=== Supplied information ===

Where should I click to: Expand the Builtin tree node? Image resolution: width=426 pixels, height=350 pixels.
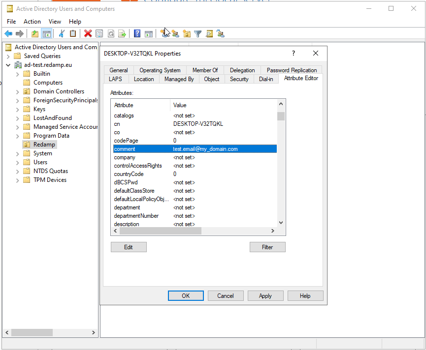click(x=18, y=74)
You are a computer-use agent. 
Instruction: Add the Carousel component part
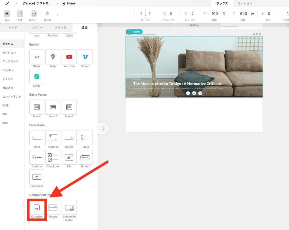(37, 208)
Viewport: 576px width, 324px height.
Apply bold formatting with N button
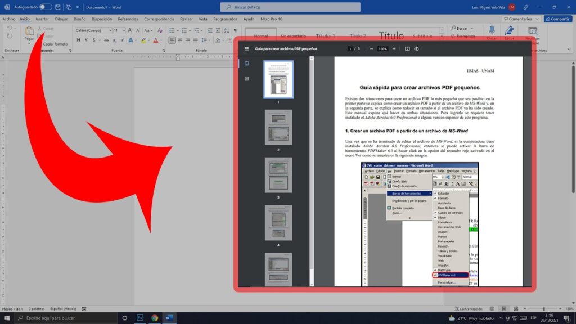coord(78,40)
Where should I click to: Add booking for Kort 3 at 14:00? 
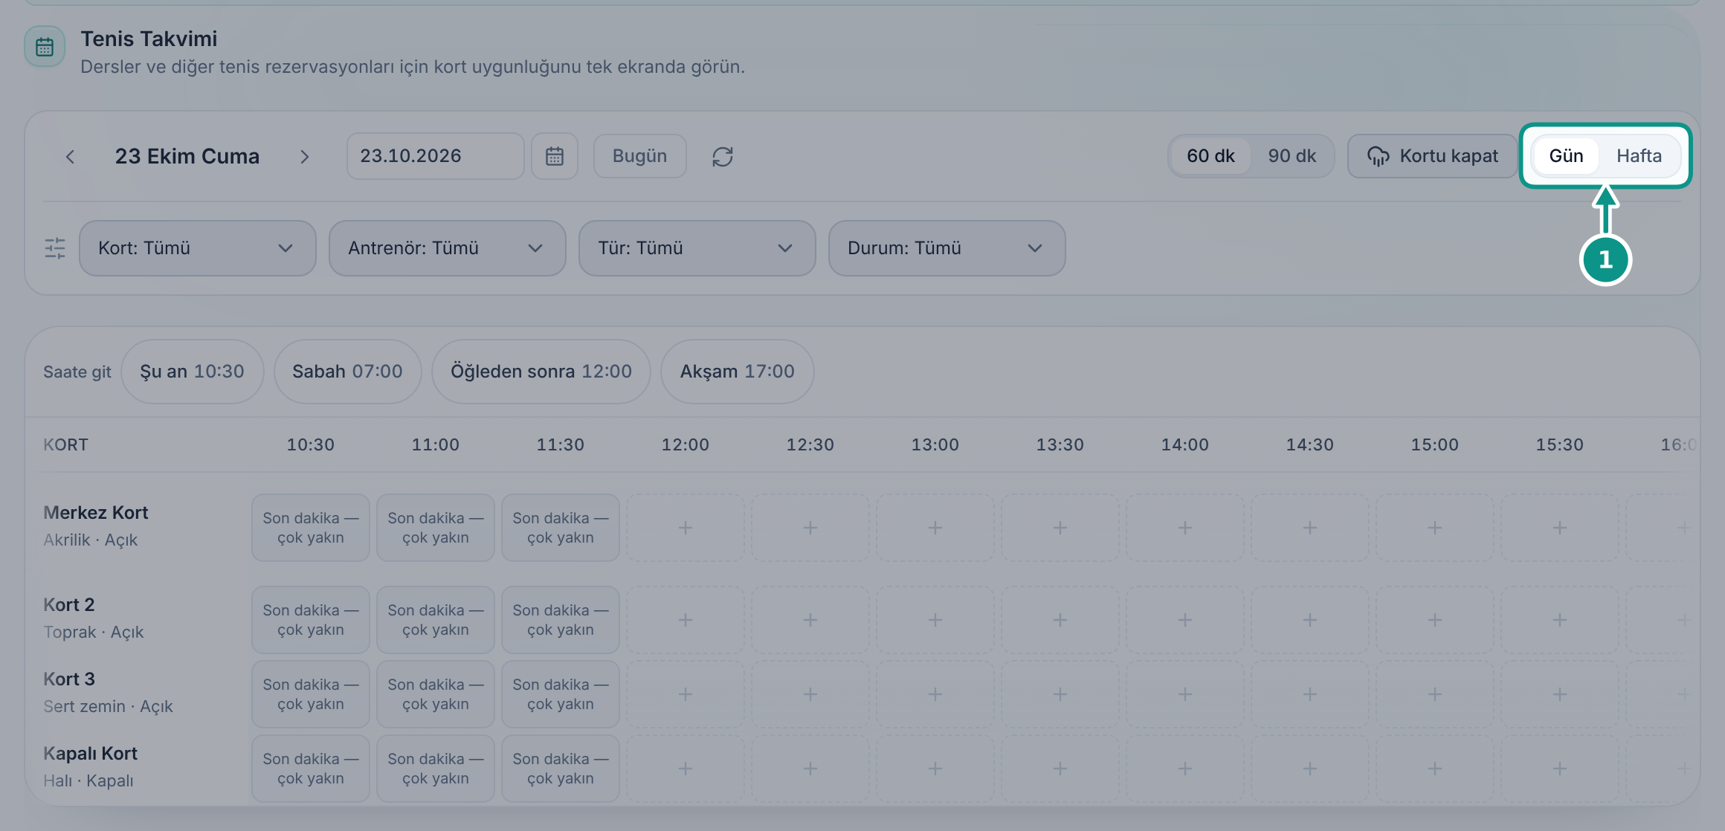pyautogui.click(x=1185, y=694)
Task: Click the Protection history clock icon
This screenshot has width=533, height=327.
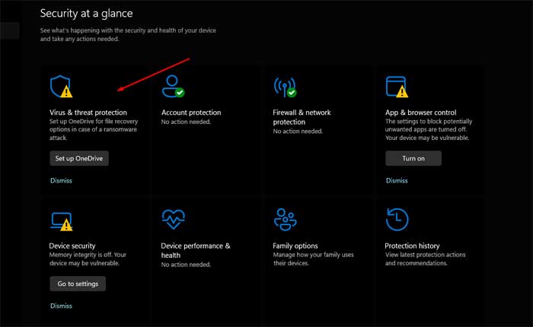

===

• _Problem details_
Pictures must be left out. Return verbatim only the lines from the line with "Viewport: 576px width, 324px height." through the final line of the material above, including both ends.

• _Task output_
Viewport: 576px width, 324px height.
Apply bold formatting with N button
coord(78,40)
Where should I click to: Add booking for Kort 3 at 14:00? 
pyautogui.click(x=1185, y=694)
Task: Click the Protection history clock icon
This screenshot has width=533, height=327.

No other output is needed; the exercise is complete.